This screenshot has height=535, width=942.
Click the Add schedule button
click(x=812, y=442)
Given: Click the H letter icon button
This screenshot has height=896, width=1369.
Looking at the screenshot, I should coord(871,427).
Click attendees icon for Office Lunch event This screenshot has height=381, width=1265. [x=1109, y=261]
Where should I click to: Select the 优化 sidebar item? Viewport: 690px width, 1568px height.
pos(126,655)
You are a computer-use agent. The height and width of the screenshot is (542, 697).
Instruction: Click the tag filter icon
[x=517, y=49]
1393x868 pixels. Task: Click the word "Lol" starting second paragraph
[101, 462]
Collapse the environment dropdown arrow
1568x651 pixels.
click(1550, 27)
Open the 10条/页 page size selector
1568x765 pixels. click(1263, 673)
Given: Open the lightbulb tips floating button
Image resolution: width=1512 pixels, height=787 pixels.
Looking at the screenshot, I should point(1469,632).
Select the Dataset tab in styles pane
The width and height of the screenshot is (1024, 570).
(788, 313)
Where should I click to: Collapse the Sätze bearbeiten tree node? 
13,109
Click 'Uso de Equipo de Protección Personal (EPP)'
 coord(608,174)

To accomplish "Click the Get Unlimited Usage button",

——

● **Action item**:
Copy exactly the lines running from the one that contains "Click 'Uso de" to the end of the material, both ends included.

● **Response to the task**:
Click 'Uso de Equipo de Protección Personal (EPP)'
 coord(608,174)

To accomplish "Click the Get Unlimited Usage button",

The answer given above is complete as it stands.